Much more shocking is the high quality of Old 97’s co-leader Rhett Miller’s debut solo release, The Instigator (Elektra). Miller’s band hit a lull last year with Satellite Rides, the flat follow-up to their tuneful 1999 breakthrough Fight Songs, and the rush to shrug off the Old 97’s name for at least one album seemed an indicator of long-term creative bankruptcy...or at least a portent of dreary singer-songwriter indulgences. But The Instigator, despite minimal instrumentation and production by arch L.A. hurdy-gurdy man Jon Brion, is a surprisingly joyous, rocked-up affair, enhanced by lyrics that point to some kind of spiritual rebirth by Miller. “My friend is trapped in a shame spiral,” he sings on the giddy, tongue-partly-in-cheek self-help roller “Point Shirley,” and elsewhere he points to a “World Inside the World” and begs us not to put stock in “Things That Disappear.” The Instigator hits its apex in the next-to-last song, the power chord-driven “I Want to Live,” which is a nice capper for the feel-good rock record of the year.

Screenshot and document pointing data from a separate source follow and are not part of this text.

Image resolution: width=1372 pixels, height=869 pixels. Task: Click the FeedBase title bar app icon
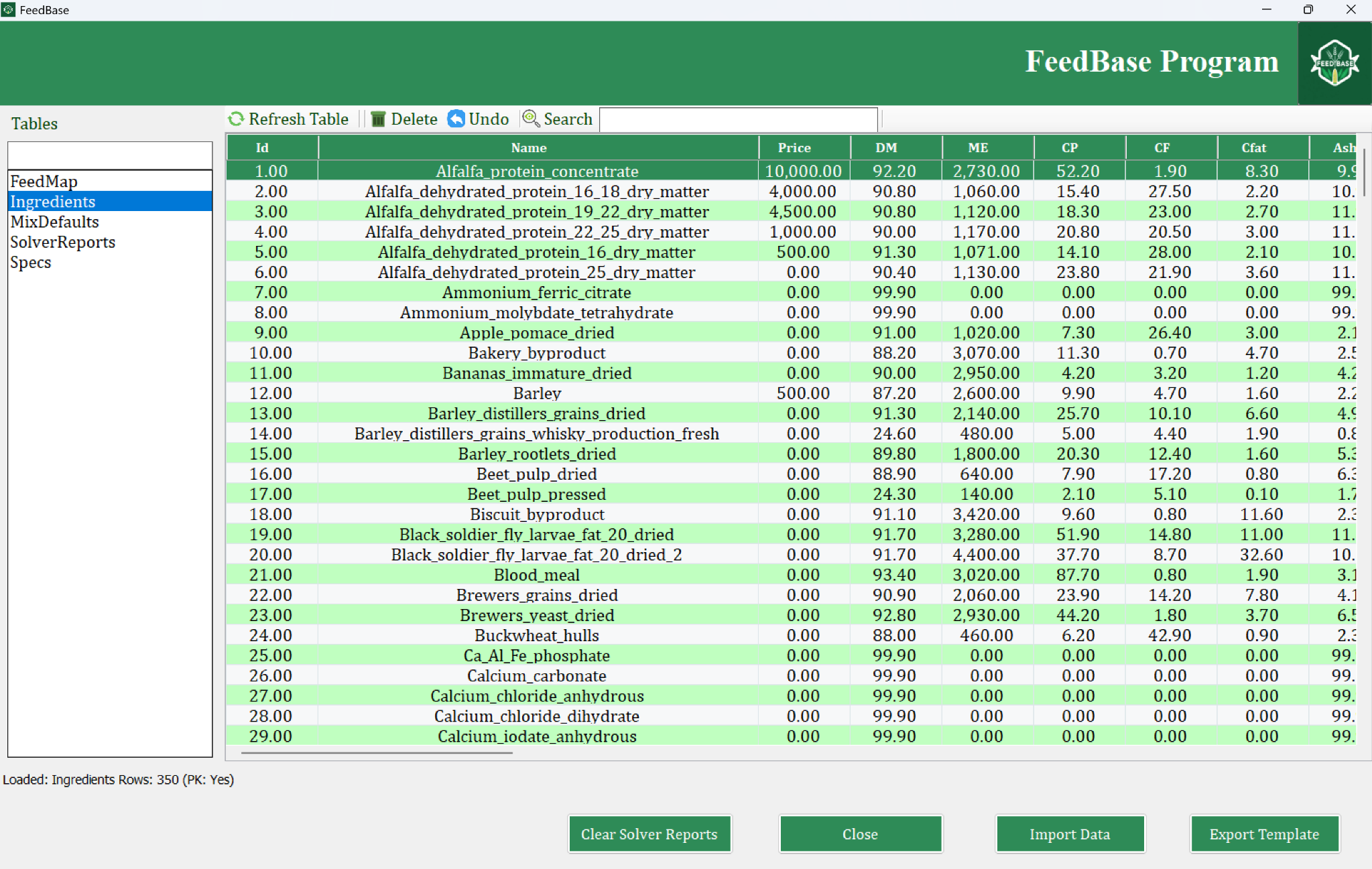(x=8, y=9)
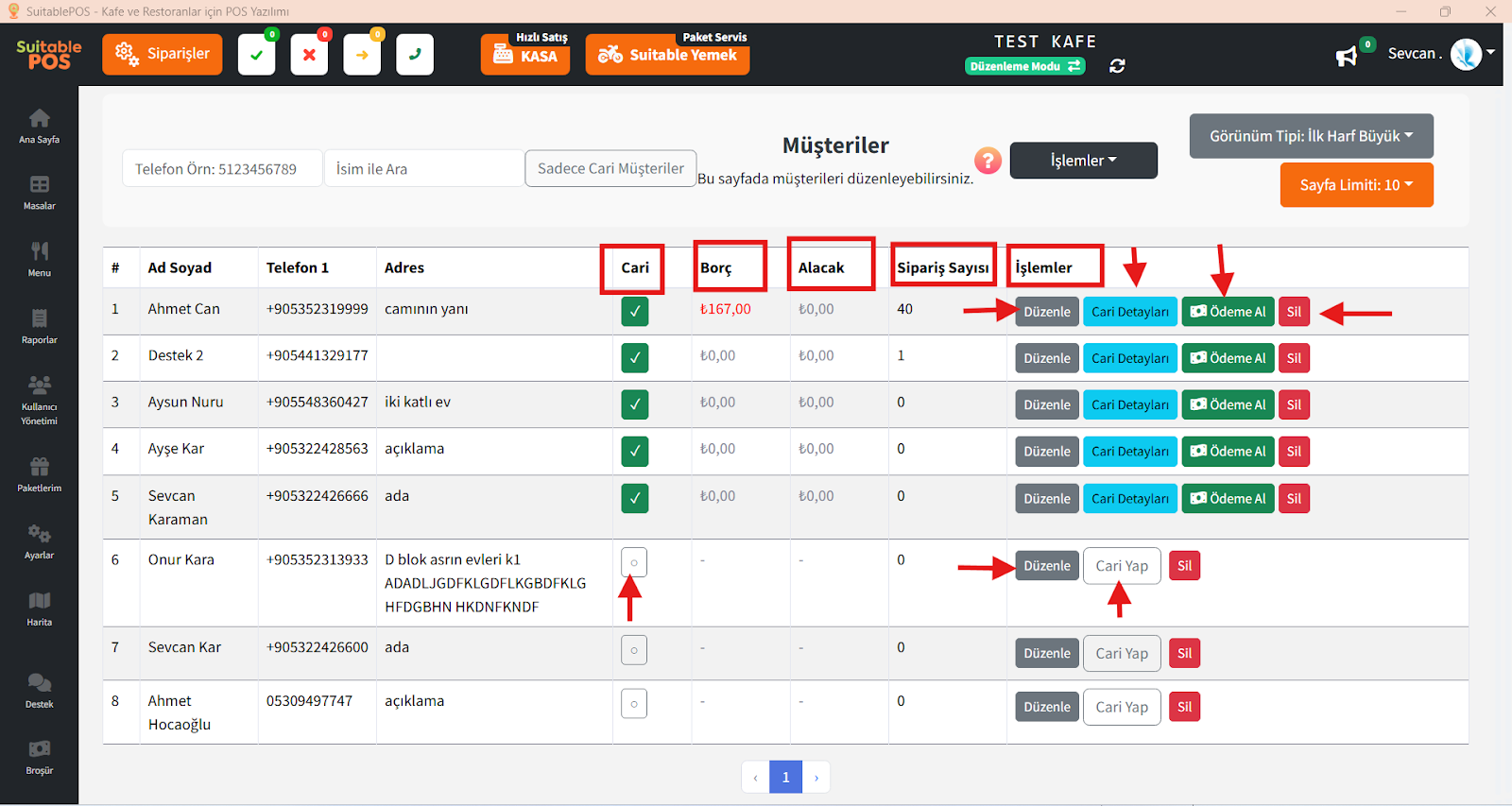Screen dimensions: 1512x806
Task: Open the Görünüm Tipi dropdown
Action: (1311, 136)
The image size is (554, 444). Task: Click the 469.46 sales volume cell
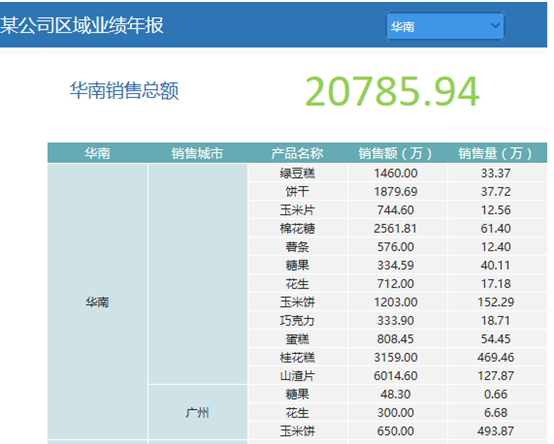[496, 357]
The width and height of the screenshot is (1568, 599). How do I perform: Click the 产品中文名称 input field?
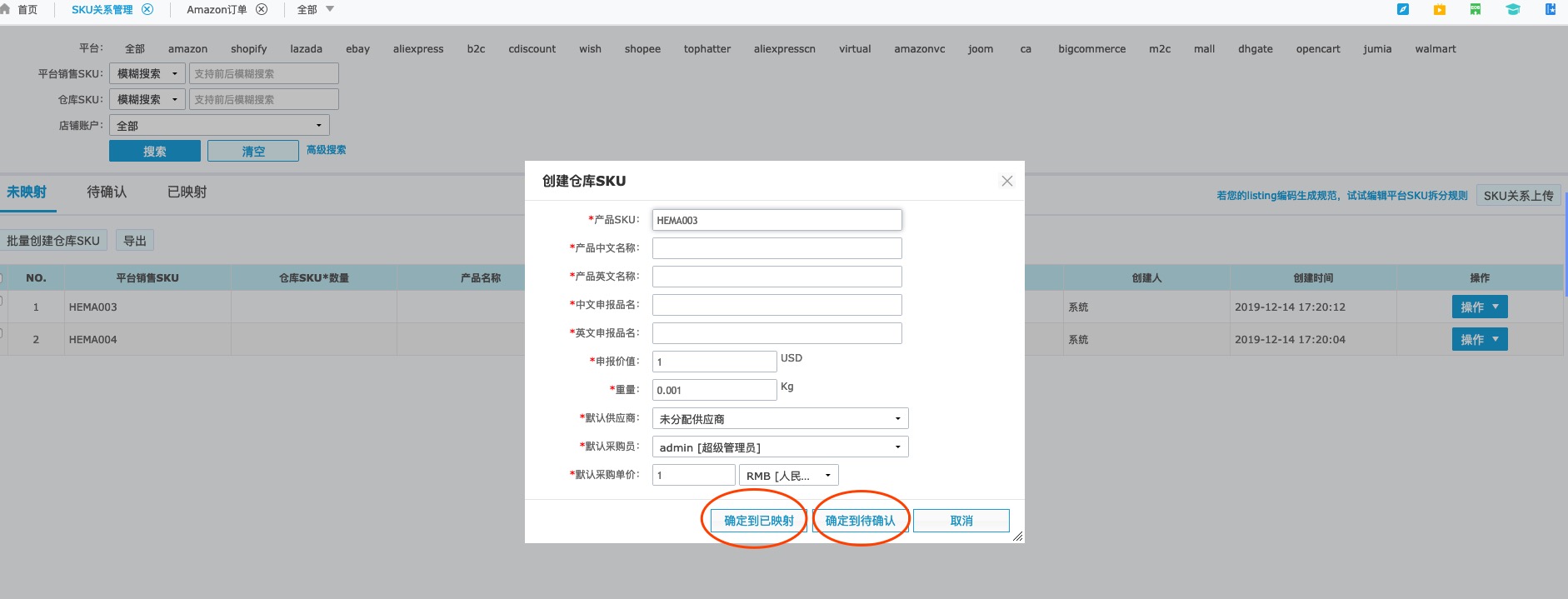[777, 248]
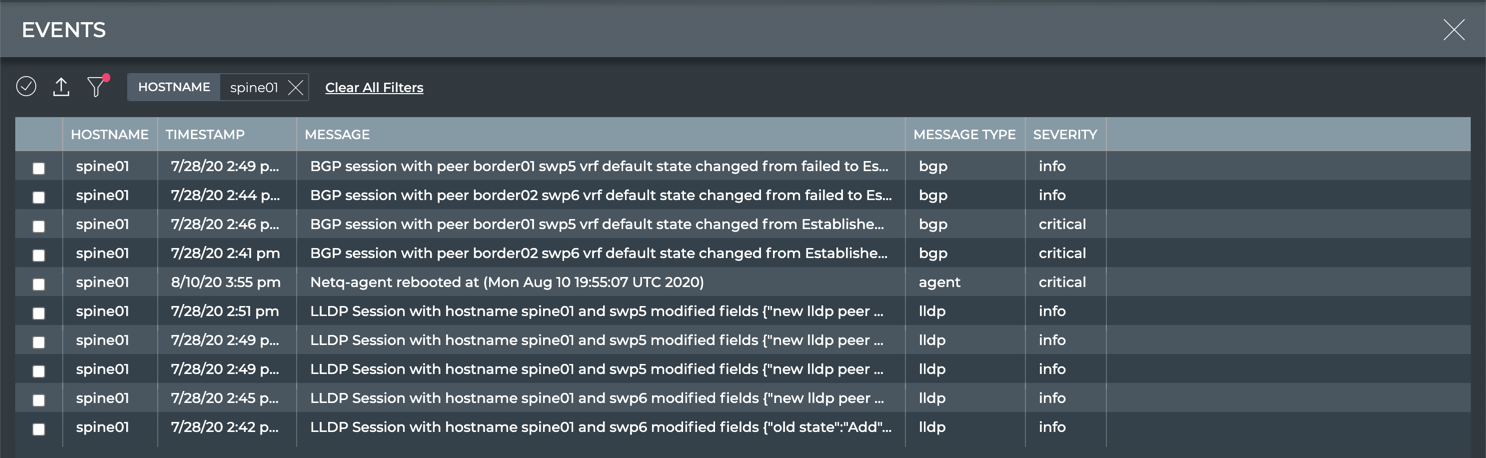Open the Netq-agent rebooted message row
The image size is (1486, 458).
[x=507, y=282]
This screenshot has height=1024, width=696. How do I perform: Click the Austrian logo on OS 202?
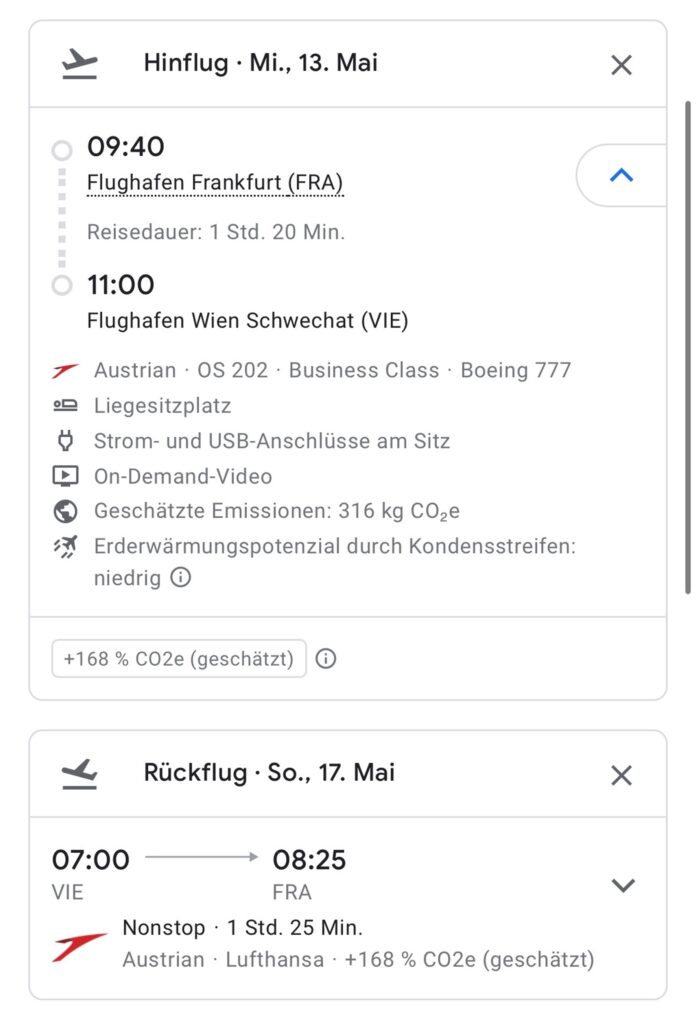(x=66, y=371)
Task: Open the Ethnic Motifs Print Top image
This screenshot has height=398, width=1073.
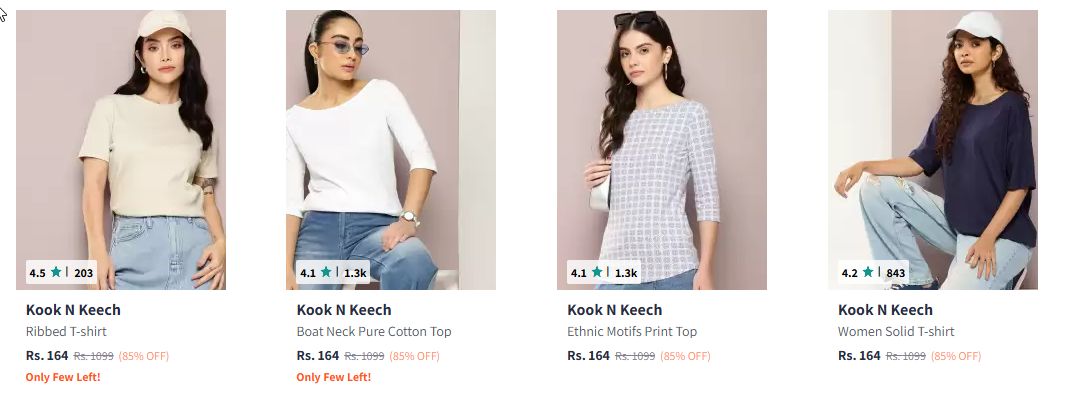Action: [x=662, y=150]
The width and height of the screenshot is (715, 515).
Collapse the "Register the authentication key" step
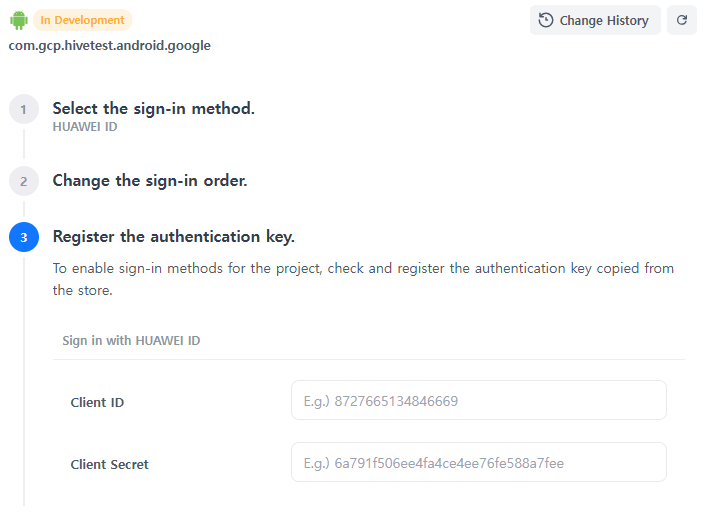click(173, 237)
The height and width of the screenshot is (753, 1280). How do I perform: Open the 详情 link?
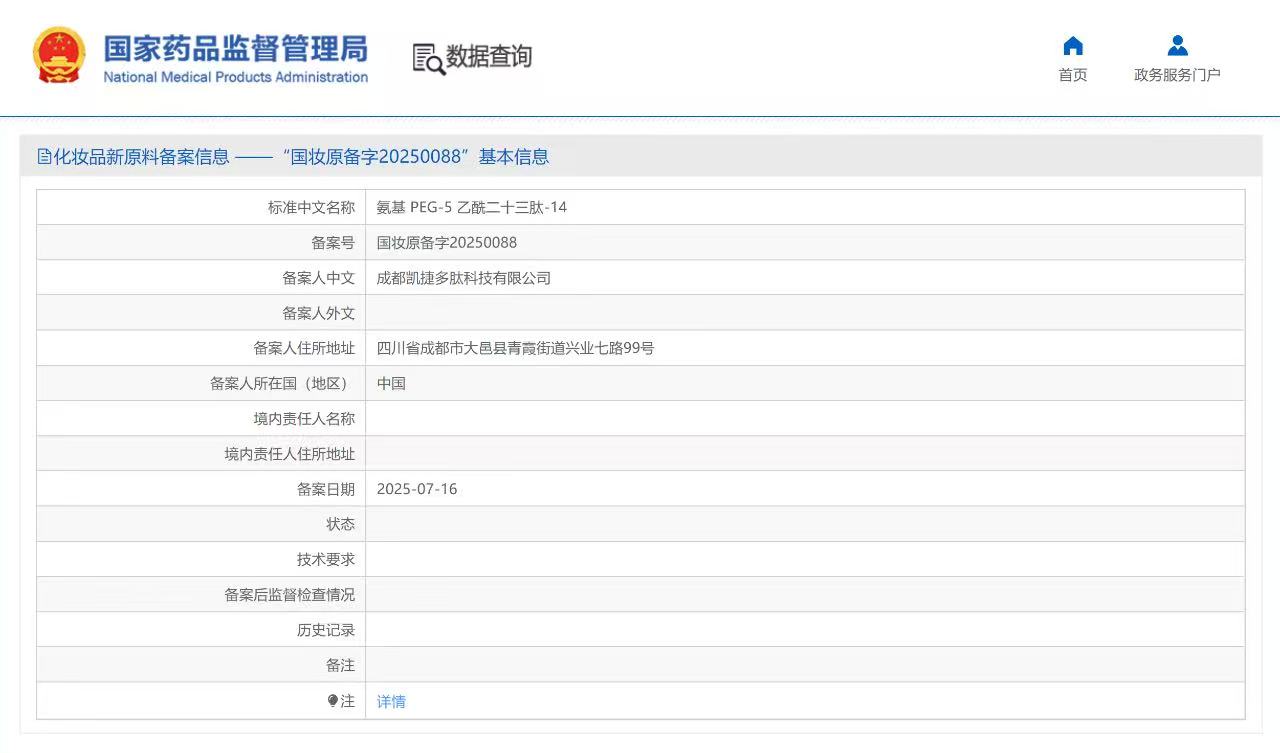391,702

Even more shocking than Miller’s great work is the majesty of Beck’s Sea Change (Geffen), which finds the hip-hop folkie ironist focusing his talent on a set of slow, string-drenched songs that sound like they could’ve been written by Joe Pernice in collaboration with Christine McVie. The album was reportedly inspired by a breakup, which explains songs like the dirge “Already Dead” (chorus completed with the words “to me now”). But though the pervasive melancholy seems to have forced Beck to try sincerity as a lifestyle choice, he hasn’t abandoned his instrumental inventiveness. The second song on the record, “Paper Tiger,” has one of Beck’s formerly kitschy disco arrangements stretched, lowered and chopped up until it practically racks the nerves. Even the ballads, like the pinched lament “End of the Day,” take a base of droning acoustic guitar and add clavinet, melodic bass lines, concrete percussion and a lavish net of plucked and moaning strings. Sea Change may be the most beautiful expression of personal pain since the death of Nick Drake.